A bustling commercial city with chaotic traffic and horn-happy drivers, Ica challenges you to find its attractive side. Step outside the city center, however, and you'll see why this spot attracted the Spanish way back in the 16th century—and also why those conquistadors couldn't have picked a better place to build their coastal plantations. With their verdant fields and snow-covered mountains, the surrounding environs are relaxing and cheerful, with helpful residents, likely due as much to the nearly never-ending sunshine as to the high-quality wines and piscos produced by the local bodegas and distilleries. This is a town of laughter and festivals, especially during the culmination of the growing season, which occupies most of March and April.

The city center's colonial look comes from its European heritage. Ica was founded by the Spanish in 1563, making it one of the oldest towns in southern Peru. It later became an important regional center and was invaded by Chile during the War of the Pacific (1879–84). Ica suffered badly in the 2007 earthquake, when many of the colonial-era buildings, including most of the famous churches, were damaged, but today it has in great measure recovered. Aside from its vineyards, it's also famous for its pecans and high-stepping horses, called caballos de paso.

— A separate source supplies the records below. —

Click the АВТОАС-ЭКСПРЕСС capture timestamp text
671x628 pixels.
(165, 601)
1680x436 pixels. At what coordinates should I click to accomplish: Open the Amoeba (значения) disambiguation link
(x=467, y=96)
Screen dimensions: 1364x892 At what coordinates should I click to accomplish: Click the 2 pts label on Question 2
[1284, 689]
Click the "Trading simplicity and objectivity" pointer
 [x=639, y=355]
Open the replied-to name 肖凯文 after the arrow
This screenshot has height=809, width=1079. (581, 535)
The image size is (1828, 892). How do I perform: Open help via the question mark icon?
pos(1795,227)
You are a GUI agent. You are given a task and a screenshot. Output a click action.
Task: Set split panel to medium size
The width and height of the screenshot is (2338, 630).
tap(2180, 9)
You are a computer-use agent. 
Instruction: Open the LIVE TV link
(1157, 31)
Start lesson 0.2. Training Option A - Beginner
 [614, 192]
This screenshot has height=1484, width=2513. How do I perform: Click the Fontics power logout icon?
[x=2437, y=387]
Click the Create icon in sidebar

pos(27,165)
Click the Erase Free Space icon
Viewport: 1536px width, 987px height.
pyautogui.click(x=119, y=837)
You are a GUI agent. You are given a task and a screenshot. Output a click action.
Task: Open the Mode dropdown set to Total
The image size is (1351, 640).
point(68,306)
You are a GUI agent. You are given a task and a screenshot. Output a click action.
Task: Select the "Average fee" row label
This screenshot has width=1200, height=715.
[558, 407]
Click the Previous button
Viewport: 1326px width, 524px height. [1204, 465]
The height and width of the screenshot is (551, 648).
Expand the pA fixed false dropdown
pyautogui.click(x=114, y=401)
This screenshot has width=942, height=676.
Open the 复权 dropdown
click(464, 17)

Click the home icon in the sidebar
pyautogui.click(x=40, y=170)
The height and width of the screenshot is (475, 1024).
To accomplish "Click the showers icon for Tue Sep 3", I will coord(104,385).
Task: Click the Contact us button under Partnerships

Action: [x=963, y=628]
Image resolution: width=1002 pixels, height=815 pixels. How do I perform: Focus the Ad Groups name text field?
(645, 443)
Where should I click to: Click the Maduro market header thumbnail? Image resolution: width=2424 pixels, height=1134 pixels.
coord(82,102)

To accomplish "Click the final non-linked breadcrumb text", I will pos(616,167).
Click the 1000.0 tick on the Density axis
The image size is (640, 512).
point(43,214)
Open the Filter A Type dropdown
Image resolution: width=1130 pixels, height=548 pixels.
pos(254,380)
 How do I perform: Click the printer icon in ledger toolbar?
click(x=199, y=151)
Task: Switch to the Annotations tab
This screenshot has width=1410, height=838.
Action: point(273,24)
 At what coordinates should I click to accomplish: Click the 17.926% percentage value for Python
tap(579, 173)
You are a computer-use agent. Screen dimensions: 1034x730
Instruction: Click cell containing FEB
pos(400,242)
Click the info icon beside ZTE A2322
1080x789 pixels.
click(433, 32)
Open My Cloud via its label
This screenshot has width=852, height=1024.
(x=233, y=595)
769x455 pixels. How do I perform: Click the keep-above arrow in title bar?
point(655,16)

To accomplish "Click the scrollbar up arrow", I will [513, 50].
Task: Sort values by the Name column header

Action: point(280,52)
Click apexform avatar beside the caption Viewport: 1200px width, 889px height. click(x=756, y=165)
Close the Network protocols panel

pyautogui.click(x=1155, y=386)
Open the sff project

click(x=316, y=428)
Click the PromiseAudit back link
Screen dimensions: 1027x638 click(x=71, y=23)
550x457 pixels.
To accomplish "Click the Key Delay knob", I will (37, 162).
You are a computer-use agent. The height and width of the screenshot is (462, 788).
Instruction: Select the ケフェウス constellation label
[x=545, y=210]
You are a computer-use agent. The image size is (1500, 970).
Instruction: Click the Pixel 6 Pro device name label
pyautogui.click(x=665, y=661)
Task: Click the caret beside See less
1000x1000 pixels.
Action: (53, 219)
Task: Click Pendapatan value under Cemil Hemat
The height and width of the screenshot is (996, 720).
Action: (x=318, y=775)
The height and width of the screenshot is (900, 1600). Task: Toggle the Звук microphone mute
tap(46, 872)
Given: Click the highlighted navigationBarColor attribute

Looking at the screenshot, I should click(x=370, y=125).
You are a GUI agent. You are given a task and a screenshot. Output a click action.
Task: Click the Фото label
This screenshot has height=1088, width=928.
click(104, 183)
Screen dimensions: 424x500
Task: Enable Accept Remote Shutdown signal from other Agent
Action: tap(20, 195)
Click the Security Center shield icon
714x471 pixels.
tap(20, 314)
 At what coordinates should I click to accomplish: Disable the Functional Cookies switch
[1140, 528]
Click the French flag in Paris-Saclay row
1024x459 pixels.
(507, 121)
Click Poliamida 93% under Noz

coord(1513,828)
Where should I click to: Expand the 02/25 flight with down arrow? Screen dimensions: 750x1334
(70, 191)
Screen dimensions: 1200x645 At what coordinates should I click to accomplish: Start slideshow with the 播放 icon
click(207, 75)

Ica's vineyards and haciendas are a source of national pride, and its fine bodegas are a major attraction. Most are open year-round, but the best time to visit is February to April, during the grape harvest. The Tacama and Ocucaje bodegas are generally considered to have some of the best-quality wines, and the Quebranta and Italia grape varietals are well regarded for pisco. The Peruvian autumn is the season for Ica's Fiesta de la Vendimia, where you can enjoy parades, sports competitions, local music and dancing, and even catch beauty queens stomping grapes. It's also a great time to be introduced to the vast selection of local wines and piscos, as well as an opportunity to try homemade concoctions not yet on the market.

The city's excitement also heightens for such festivals as February's Carnaval, Semana Santa in March or April, and the all-night pilgrimages of El Señor de Luren in March and October. Other fun times to visit are during Ica Week, around June 17, which celebrates the city's founding, and the annual Ica Tourist Festival in late September.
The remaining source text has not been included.